La nomination ultra-méritée de Loubna Abidar aux Césars du cinéma français ne plaît pas à tout le monde. En France, certains ne comprennent pas et réduisent cette nomination à une question de quota ethnique. C’est leur droit, pour ne pas dire leur problème.
Au Maroc, où Loubna Abidar n’a pas que des amis, beaucoup s’excitent et s’emportent, déversant de nouveaux torrents d’insultes et de menaces, à l’adresse de l’actrice marocaine, « cette ingrate et cette impie qui a renié son pays », et de la France qui a déployé ses « lobbys sionistes ou néo-colonialistes » pour offrir asile et reconnaissance à l’actrice malaimée.
On va laisser de côté cette agitation et ce folklore parce qu’ils n’apportent rien à personne, c’est un nuage, un nuage bien noir et bien lourd mais qui finira par passer.
En réalité, la nomination de l’actrice marocaine aux Césars est une très bonne nouvelle et une juste récompense. En plus de sa très grosse performance d’actrice dans le film, Loubna Abidar a fait preuve de beaucoup de courage. « Much loved » est devenu son film. Et ce film est devenu un combat.
Ce combat, Loubna l’a mené contre vents et marées, et elle est en train de le gagner. C’est admirable. Et il restera suffisamment de personnes lucides pour le comprendre et s’en féliciter, au Maroc et en France, et même ailleurs.
Quel combat, diront ses détracteurs, celui « de la pornographie, du non respect des valeurs de la société marocaine et de la femme marocaine » ? Mais non, laissons tomber cette terminologie qui ressemble au communiqué officiel interdisant la diffusion du film au Maroc, et qui a été mijoté à la va-vite pour contenir la colère des mécontents, hélas beaucoup trop nombreux.
A côté de Loubna Abidar, l’académie des Césars a choisi, entre autres, de nommer l’Algérienne Soria Zeroual (pour « Fatima ») et le Tamoulo - Sri Lankais Antonythasan Jesuthasan (pour « Dheepan »), deux acteurs qui viennent de nulle part : Soria est une ancienne femme de ménage et Antonythasan était un sans papier errant dans les rues de Paris.
Les Césars ont aussi choisi de soutenir « Mustang », un film franco-turc qui présente certaines similitudes avec « Much loved ». Ce n’est pas une coïncidence. Comme le film de Nabil Ayouch, « Mustang » montre certaines réalités dures de son pays, la Turquie, où il a été très mal accueilli.
Bien entendu, ces ouvertures et ce soutien pour des artistes en difficulté dans leur pays d’origine, sont un acte politique. Il faut le saluer. Le cinéma, qui est un art majeur, doit rester ouvert à son environnement. Parce qu’il a un rôle social et politique à jouer. Quand il le joue, comme le fait aujourd’hui l’académie des Césars, il faut s’en féliciter.
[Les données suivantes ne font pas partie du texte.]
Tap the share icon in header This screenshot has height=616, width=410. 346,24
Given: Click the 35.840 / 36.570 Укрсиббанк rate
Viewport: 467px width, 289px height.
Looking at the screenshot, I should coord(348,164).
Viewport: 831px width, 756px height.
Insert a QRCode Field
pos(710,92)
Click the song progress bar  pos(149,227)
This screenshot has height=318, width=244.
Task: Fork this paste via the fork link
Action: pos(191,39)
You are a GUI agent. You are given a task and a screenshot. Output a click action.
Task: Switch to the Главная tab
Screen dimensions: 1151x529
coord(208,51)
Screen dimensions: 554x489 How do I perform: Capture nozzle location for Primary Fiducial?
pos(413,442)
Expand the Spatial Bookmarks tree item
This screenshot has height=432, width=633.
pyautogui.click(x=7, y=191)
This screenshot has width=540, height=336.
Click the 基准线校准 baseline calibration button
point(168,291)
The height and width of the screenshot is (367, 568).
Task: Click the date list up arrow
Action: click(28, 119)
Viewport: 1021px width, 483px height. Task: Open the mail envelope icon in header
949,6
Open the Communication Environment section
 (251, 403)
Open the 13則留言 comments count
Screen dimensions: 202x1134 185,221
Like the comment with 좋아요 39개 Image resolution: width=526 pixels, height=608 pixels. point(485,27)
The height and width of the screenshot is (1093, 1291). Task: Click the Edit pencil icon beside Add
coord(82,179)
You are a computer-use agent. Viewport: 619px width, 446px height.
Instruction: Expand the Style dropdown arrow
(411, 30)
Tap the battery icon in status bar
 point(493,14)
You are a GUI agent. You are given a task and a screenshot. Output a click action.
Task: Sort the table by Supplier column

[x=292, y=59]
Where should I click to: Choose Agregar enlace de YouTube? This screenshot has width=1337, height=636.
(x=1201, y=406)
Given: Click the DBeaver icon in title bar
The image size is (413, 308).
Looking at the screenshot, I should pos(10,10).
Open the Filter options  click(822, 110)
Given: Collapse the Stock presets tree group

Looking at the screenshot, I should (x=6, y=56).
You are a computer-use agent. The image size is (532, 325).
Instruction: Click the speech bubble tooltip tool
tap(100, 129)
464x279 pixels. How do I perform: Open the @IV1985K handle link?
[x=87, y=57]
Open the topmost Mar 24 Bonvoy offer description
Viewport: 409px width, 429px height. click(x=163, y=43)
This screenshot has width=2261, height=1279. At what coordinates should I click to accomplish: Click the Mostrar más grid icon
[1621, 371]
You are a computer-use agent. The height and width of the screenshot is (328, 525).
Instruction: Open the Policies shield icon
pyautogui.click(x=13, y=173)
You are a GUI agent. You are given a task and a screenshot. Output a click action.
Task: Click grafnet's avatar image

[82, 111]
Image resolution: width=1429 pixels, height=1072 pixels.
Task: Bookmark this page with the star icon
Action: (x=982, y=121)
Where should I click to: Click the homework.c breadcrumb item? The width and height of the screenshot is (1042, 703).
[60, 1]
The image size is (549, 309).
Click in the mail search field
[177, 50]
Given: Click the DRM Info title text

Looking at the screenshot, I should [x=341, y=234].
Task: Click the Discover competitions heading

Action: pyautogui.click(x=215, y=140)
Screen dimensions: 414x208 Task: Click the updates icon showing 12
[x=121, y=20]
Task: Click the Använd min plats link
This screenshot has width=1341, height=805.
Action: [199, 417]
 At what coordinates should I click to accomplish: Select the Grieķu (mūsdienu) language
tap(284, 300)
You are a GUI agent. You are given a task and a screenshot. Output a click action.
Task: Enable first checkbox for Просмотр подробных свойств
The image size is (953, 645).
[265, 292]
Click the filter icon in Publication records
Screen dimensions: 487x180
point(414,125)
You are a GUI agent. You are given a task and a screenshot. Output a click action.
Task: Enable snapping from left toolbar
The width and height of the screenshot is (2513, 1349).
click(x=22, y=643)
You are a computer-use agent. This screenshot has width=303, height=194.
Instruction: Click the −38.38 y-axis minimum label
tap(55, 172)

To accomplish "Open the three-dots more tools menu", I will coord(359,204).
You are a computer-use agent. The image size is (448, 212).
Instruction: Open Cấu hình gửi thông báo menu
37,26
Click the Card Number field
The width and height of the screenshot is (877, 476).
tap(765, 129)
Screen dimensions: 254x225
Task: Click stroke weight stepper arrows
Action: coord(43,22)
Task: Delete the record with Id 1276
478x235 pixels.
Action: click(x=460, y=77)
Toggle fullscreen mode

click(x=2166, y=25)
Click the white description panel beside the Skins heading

Pour revenir à « Much loved », il est étrange, et surtout très décevant, qu’au moment où le film s’ouvre une voie royale en Europe et bientôt dans le reste du monde, ses principaux protagonistes, Nabil Ayouch et Loubna Abidar, sont toujours poursuivis par la justice de leur pays. Ils sont accusés de ternir la réputation du pays…
Mais voyons, ce n’est pas le film mais le procès intenté contre les deux artistes qui ternit aujourd’hui la réputation du pays.